PROBLEM TO WORK ON:
Reproduce the data below word for word, leaving out the pictures.

==== RECORDS TO PROCESS ====

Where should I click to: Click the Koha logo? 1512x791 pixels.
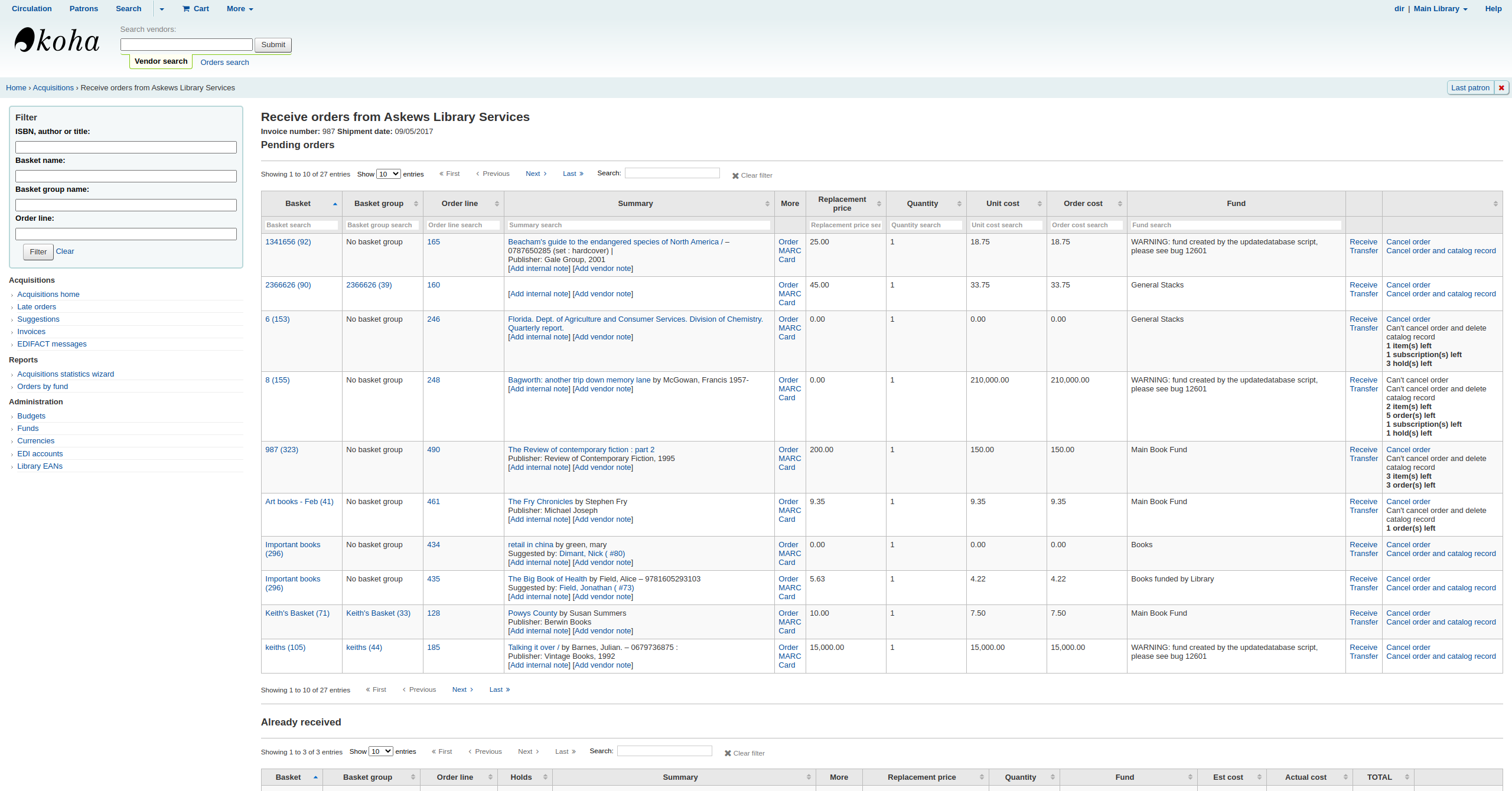57,41
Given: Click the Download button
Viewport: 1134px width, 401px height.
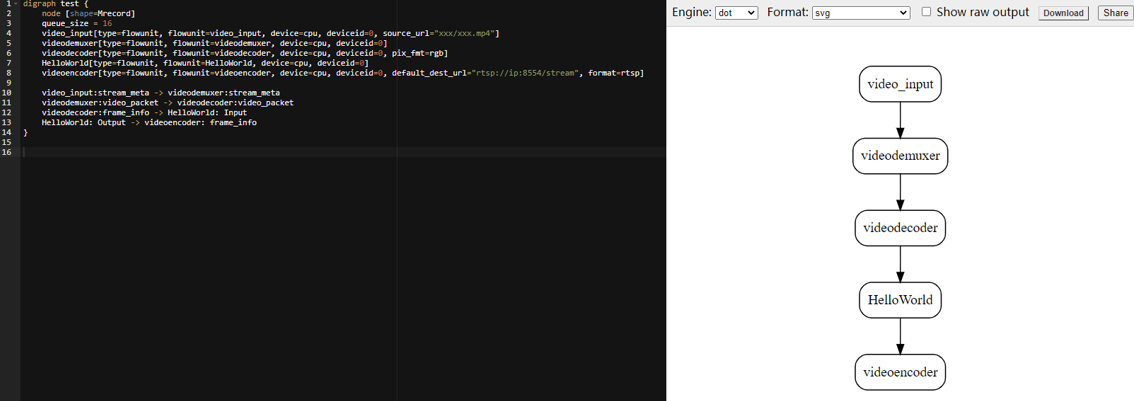Looking at the screenshot, I should 1062,13.
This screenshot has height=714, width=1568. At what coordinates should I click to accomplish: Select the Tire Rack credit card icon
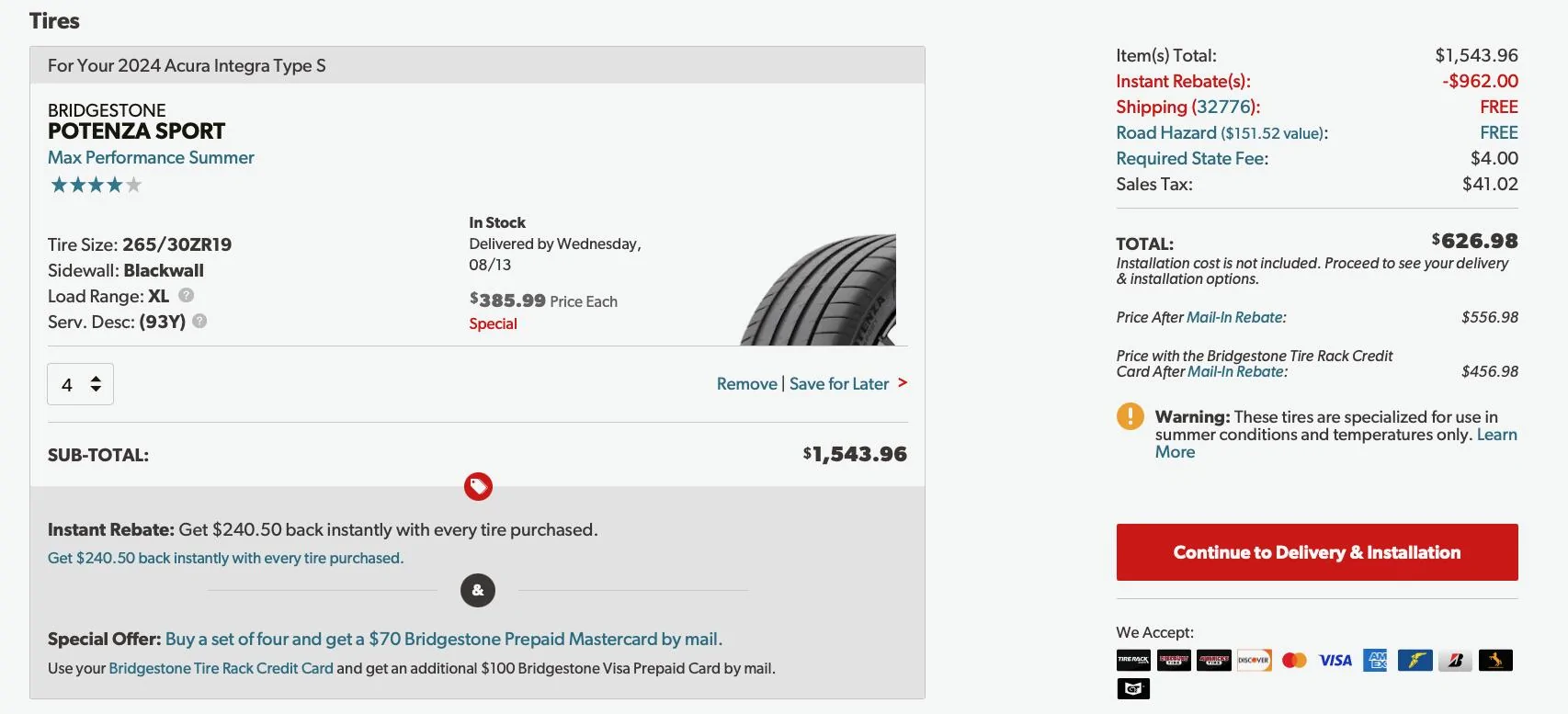tap(1133, 660)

====

REPLY:
Where should I click to: Click the Koha logo? 1512x791 pixels.
57,41
Given: Click the Download button
Viewport: 1134px width, 401px height.
Looking at the screenshot, I should 1062,13.
This screenshot has height=714, width=1568. At what coordinates should I click to accomplish: Select the Tire Rack credit card icon
tap(1133, 660)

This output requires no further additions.